The proposed data-driven approach reduces the total online reconstruction time by performing straightforward computations using the trained networks. In conventional calibration of the wave-encoding PSF, we notice an instability in the number of required optimization steps before convergence. In this study, the conventional approach has been optimized for parallel computation among multiple slices. There are 48 CPU cores on our computation hardware; therefore, when the number of slices is greater than 48, the total computation time nearly doubles because a second round of computation is required for slices other than the first 48 slices. When the number of acquired slices is no larger than 48, we saw computation times of around 80 sec. When there were more than 48 slices, the computation time was around 150 sec using the conventional approach. This factor increases the instability of reconstruction time for the conventional approach. For the data-driven calibration approach, the number of computations is fixed after the models are trained, thus this approach has a relatively stable computation time. Similar behaviors can be observed in the reconstruction stage. For different number of slices (smaller or greater than 48), the computation time is relatively stable, as the reconstruction of multiple slices can be parallelized on the GPU. This time increases at a scale of 1–10 sec with increasing number of slices. The computation time of the proposed approach in different reduction factors is also stable, as this time is only related to the number of operations in the model.
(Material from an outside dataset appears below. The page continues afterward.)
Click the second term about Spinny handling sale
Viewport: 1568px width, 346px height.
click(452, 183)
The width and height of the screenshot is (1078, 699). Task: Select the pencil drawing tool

The proposed data-driven approach reduced the perceived noise in reconstructed images by learning an optimal regularization among a large number of existing datasets. This observation is consistent with a previous study22. The improvement in perceived signal-to-noise ratio may be attributed to the diversity of the training dataset. Since our training dataset contains scans with different parameters, conditions, and thus different noise level, the trained model learns an average reconstruction of this large amount of reconstructions. Therefore, compared with conventional PICS reconstruction with a fixed regularization parameter, the resultant data-driven reconstruction achieves a more uniform perceived signal-to-noise ratio. Image-domain convolutions may also contribute to the reduction in noise level, as these operations tend to average the noise over image patches defined by the receptive field of neural networks.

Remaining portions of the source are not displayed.